Reproduce the part of the entries that opens with the line containing "The height and width of the screenshot is (535, 700)." and closes with the line containing "coord(1564,625)", substituting "title" for "heading" and leaving everything else unchanged.

[Excerpt from a dataset]
[start]

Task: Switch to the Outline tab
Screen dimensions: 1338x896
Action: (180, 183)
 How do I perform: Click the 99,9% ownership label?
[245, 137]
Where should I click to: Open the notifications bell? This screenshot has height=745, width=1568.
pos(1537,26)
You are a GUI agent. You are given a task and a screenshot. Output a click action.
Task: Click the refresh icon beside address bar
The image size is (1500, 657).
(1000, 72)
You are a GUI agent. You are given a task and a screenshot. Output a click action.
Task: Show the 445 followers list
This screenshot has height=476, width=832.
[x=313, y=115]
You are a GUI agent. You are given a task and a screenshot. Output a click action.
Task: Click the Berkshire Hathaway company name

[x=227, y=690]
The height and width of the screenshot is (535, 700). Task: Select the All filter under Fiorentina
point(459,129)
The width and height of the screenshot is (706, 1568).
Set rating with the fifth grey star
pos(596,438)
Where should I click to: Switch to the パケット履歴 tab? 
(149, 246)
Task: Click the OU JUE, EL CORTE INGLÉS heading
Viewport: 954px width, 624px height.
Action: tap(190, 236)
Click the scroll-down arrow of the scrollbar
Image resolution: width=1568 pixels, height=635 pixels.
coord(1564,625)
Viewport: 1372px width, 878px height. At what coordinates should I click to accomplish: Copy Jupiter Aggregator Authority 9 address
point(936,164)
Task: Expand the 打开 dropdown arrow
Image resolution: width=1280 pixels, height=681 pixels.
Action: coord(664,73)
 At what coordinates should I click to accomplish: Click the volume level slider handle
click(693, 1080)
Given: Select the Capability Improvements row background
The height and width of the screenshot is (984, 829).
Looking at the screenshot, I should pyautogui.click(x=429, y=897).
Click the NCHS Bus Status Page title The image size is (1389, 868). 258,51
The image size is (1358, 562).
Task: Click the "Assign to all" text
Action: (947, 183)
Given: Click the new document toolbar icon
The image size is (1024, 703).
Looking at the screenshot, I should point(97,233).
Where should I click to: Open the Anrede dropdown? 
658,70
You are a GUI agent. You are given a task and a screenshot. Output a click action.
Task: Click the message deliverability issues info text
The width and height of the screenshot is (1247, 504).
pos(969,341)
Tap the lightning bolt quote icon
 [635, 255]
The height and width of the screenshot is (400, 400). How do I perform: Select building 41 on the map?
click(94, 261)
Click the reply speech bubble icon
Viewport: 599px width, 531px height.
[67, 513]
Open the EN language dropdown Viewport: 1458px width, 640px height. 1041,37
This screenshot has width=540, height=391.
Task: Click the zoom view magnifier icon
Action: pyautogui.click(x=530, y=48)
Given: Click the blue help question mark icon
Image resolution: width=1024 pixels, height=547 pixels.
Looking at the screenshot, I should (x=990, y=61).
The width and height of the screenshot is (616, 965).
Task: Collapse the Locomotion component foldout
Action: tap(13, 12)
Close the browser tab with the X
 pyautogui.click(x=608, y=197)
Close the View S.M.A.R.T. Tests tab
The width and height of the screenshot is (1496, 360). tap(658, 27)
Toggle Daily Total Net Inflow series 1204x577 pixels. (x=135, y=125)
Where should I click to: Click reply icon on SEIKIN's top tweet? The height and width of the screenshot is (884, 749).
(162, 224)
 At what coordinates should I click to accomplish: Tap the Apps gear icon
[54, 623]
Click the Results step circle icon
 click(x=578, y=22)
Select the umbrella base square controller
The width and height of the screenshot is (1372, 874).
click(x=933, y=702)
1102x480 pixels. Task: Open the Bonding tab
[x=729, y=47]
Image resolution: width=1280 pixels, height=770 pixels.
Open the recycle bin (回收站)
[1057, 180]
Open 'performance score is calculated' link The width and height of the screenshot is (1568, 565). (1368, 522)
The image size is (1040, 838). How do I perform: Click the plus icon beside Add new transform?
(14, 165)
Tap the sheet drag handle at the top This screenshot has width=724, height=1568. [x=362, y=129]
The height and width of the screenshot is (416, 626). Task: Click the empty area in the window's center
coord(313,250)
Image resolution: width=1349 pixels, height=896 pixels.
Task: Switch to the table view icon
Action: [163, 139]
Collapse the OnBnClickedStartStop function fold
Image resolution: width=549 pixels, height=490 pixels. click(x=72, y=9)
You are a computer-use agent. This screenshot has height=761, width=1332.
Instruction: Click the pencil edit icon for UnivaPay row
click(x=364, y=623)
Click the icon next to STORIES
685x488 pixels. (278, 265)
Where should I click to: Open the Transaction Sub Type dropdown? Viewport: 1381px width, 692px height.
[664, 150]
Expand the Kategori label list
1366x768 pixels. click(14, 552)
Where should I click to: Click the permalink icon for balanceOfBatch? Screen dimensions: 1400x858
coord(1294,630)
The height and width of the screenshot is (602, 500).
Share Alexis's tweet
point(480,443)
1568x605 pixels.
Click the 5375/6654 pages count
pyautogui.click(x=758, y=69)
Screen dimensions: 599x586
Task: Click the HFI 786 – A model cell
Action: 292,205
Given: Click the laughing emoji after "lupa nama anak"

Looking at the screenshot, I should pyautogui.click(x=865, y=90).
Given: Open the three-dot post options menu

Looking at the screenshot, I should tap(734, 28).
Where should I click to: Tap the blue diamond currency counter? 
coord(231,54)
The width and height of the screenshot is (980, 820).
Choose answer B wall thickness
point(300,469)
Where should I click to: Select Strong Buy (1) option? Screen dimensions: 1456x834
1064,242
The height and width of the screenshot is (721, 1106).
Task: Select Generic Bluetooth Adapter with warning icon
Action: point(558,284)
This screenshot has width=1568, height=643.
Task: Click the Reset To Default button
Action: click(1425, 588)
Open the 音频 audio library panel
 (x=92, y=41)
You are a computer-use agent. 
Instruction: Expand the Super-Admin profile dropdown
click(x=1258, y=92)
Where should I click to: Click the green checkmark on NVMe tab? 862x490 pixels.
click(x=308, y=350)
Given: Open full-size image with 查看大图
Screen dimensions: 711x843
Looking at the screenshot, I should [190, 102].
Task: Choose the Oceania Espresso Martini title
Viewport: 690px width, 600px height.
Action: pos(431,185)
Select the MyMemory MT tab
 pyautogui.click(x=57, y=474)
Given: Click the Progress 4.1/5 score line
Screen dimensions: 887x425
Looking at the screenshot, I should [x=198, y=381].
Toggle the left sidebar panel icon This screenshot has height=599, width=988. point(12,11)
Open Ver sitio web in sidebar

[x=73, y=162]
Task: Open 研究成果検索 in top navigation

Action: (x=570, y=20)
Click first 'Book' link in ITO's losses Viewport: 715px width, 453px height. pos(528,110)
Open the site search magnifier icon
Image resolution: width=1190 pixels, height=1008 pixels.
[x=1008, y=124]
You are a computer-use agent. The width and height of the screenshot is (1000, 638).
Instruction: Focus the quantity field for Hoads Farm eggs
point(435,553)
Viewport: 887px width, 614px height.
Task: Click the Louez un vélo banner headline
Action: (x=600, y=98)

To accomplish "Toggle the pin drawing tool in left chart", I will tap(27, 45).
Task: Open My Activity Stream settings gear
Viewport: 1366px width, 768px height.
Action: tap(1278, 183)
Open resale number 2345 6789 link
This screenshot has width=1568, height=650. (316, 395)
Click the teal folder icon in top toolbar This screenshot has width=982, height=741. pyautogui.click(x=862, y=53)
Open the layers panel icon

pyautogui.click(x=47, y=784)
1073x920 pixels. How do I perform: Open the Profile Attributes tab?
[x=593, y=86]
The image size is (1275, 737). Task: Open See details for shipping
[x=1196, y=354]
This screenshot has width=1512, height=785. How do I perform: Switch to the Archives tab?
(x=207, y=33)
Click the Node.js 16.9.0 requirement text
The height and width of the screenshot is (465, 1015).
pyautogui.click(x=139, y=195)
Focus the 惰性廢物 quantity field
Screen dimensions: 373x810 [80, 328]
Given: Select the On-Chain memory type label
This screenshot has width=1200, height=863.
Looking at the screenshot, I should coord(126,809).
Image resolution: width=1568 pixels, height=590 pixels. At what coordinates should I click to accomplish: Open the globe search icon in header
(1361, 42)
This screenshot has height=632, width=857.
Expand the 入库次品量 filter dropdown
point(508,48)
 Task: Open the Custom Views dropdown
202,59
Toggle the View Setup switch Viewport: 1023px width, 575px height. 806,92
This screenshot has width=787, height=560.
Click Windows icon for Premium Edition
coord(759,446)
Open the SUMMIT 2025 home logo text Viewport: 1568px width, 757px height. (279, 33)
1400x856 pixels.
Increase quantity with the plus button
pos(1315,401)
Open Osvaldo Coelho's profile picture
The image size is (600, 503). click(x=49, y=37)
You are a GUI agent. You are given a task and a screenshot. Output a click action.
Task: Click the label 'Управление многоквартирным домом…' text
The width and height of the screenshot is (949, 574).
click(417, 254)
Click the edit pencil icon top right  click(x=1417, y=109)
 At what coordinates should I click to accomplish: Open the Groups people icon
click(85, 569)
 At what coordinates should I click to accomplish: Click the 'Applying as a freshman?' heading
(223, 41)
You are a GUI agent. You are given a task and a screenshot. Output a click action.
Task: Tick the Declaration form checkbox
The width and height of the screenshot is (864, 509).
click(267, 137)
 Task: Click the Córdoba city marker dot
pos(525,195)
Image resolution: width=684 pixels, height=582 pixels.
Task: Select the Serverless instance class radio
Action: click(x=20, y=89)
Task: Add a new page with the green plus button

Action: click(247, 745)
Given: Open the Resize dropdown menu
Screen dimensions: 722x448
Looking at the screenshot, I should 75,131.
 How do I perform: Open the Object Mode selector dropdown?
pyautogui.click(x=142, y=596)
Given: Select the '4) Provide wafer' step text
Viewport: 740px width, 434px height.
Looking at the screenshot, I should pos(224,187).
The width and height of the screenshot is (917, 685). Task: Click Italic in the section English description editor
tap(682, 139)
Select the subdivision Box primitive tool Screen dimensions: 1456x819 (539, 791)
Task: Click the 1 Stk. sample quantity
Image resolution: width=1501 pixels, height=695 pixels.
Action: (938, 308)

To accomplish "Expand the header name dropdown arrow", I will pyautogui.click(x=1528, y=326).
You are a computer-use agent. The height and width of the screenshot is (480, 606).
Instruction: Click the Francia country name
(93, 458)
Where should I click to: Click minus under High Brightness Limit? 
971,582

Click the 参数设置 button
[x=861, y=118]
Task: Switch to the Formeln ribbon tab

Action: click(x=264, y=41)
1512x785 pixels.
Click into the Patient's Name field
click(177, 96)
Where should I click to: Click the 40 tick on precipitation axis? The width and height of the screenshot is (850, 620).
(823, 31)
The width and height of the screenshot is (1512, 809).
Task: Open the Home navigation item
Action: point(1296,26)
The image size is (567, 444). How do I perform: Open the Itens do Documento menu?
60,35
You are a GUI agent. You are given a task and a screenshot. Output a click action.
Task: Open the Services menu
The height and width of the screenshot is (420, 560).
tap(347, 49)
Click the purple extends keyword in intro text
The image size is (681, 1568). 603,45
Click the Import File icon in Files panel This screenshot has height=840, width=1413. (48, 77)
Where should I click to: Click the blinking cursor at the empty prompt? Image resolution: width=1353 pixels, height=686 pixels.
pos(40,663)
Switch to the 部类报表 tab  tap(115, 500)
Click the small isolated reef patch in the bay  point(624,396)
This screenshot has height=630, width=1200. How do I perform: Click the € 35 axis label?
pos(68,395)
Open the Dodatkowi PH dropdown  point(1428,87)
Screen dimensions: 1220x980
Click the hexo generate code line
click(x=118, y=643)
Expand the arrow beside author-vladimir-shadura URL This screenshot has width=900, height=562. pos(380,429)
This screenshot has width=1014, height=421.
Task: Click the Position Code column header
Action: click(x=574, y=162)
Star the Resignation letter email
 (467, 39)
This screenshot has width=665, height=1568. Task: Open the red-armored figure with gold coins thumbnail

[end]

» **Completed task**:
The height and width of the screenshot is (535, 700). Task: Select the All filter under Fiorentina
point(459,129)
The width and height of the screenshot is (706, 1568).
Set rating with the fifth grey star
pos(596,438)
Where should I click to: Switch to the パケット履歴 tab? 
(149, 246)
Task: Click the OU JUE, EL CORTE INGLÉS title
Viewport: 954px width, 624px height.
Action: tap(190, 236)
Click the scroll-down arrow of the scrollbar
Image resolution: width=1568 pixels, height=635 pixels.
coord(1564,625)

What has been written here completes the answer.